Working with submodels : One-sided relationship enumeration

One-sided relationship enumeration

One-sided relationship enumeration, also known as base instance lookup, is a feature that makes it quicker to create associations between submodels with large numbers of instances. The problem is that when creating an association, Simile would normally loop over instances of one of the base submodels, and for each instance, loop over the instances of the other, checking the existence condition of the association for each possible pairing of base models. This means that if one base model has n instances and the other m, the number of checks that must be made is nxm, potentially a very large number. Base instance lookup can be used if there is sufficient data in the instances of one base submodel to calculate the indices of the instance(s) of the other base model with which it will be associated. For this to be the case, the association must be independent of the actual values in one of the submodels (except those that can be derived from its index, e.g., physical location of a grid square). It can of course be used in self-associations, where the same submodel serves as base model on both sides of the association.

To illustrate the technique, we will discuss the case of using it specifically to make more efficient the creation of large rasters. A raster is a grid of pixels. Each pixel is equivalent in size and shape. Usually, each pixel is square, though it is also possible to work with other rasters. In this discussion, we shall consider only square grids. Note that Simile version 6.1 introduces a feature that allows a raster to have a built-in neighbour relationship without any need for an association submodel, and that this feature internally uses something like base instance lookup to create this relationship.

Square grid example

In a square grid, each pixel has potentially eight neighbours: north-west, north, north-east, west, east, south-west, south and south-east. However, pixels at the edge of the grid will have only a subset of those neighbours. For example a pixel on the northern edge of the grid will have five neighbours (west, east, south-west, south, and south-west) and one in the south-west corner will have only three: (north, north-east and east).

To take advantage of the powerful features in Simile, we represent the pixels as instances of a multiple-instance submodel. The number of instances is equal to the width of the grid (in pixels) multiplied by the height. Each pixel has an id number, equal to the index of its position.
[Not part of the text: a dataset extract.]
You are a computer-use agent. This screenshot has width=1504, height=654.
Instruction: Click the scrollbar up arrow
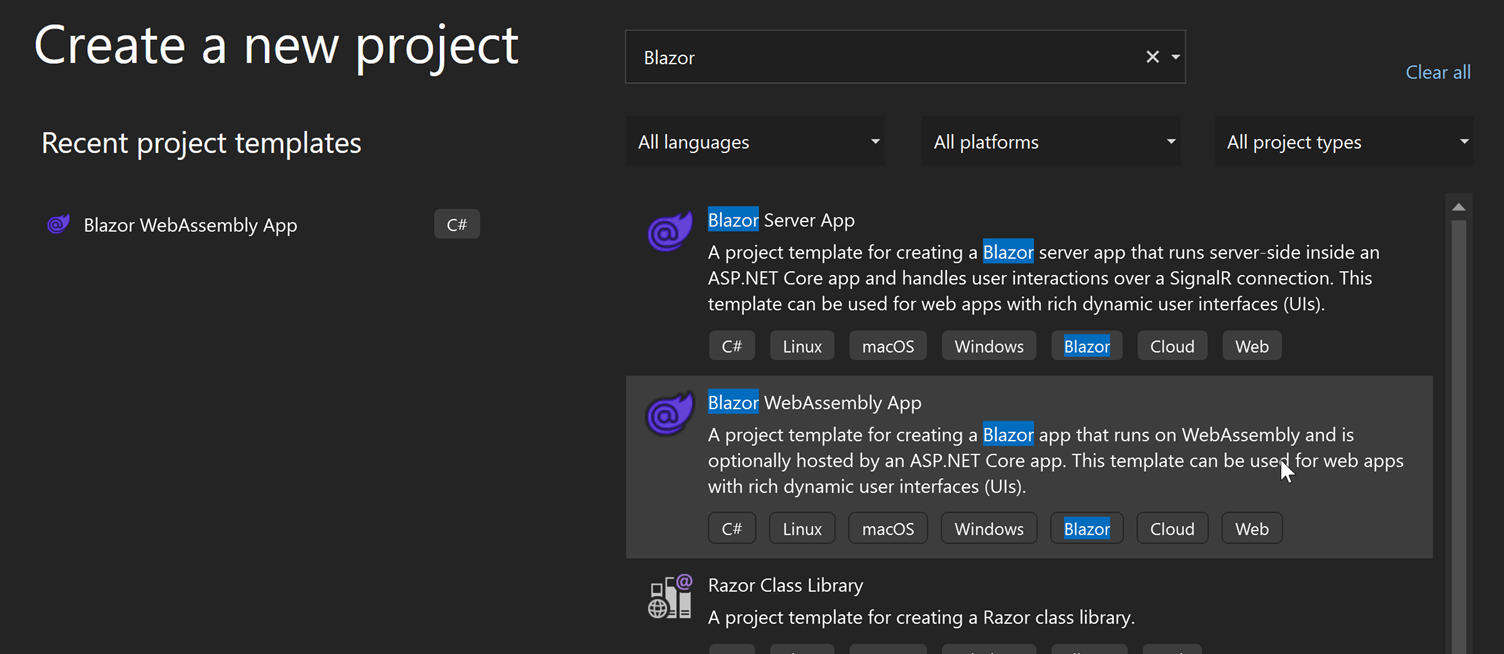[x=1458, y=205]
The row and column that the pixel is in can be calculated from the id number, knowing the width of the grid.

Within each pixel, we can create an eight-instance submodel representing each possible neighbour. To allow for edge effects, we can make the existence of each of the eight conditional. Each (possible) neighbour-instance has a row and column calculated from its position relative to its parent pixel. Now each pixel has access to a list of its neighbours.
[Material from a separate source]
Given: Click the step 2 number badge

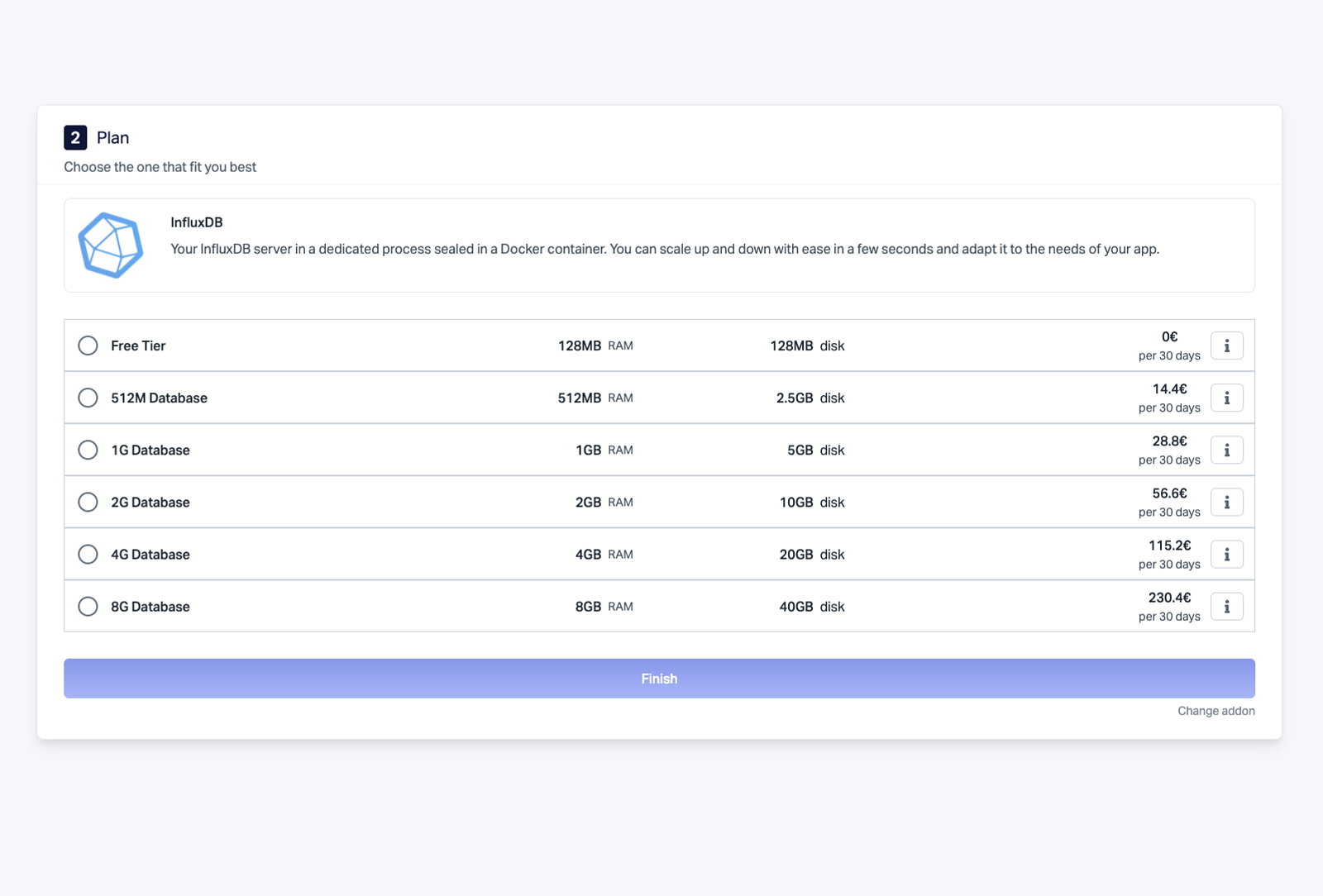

To use this knowledge, we can create an association submodel, representing the relationship of "neighbourhood" between the central pixel and the (up to) eight pixels that border it. Two role arrows are drawn between the pixel submodel and the neighbourhood submodel, representing the pixel in the centre and the pixels in the border.

The final step is to create a condition in the neighbourhood model that evaluates for each pixel whether any given pixel is in the neighbourhood. Since each pixel has a list of its own neighbours, this condition is simply:

any(my_id_border == {neighbours_ids_centre} )
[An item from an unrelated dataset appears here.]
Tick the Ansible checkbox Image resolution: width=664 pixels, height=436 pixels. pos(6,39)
In this expression, neighbours_ids_centre is the list of ids of neighbours from the instance in the "centre" role, and my_id_border is the index of the pixel that is potentially in the border (set to index(1) in a variable inside the grid square submodel). The condition is true (and the relationship therefore exists) for a centre and a border pixel, if any of the elements of the list of the neighbour_ids in the centre equates to the index of the pixel in the border.

So far, it is important to emphasise that we have followed the procedure that is standard in Simile for many different types of relationship. We now need to look carefully at what this model represents, how Simile is converting it into a computer program, and how it can be changed to make it more efficient.

What does the model represent?

This model looks unusual as the condition for the relation uses values from a submodel of the base model. But the operation is pretty similar to the self-relation in the previous section, with the difference that each base model instance can be in relation with many other instances. Any time the index of the instance in the "border" role matches any of the indices from the "neighbours" submodel of the instance in the "centre" role, an association instance will be created. Now if the "centre" instance needs to have information from all the "border" instances, this can be passed to the association via the "border" role and back via the "centre" role. Because different instances have different numbers of "neighbours" submodels, they have different numbers of associations.

How is Simile running it?

Now for the bad news. When Simile creates a program for any association submodel, it first creates nested loops for each of the base models. If there are two role arrows from the same base model as in this case, it will loop through all its instances, and for each one, loop through all its instances again. This is so it can compare values from every instance with those from every other instance, in order to decide which pairs the association holds between. In this model there is yet another loop inside these -- it has to loop through the instances of "neighbours" in the "centre" role to see if any match the index of the square in the "border" role.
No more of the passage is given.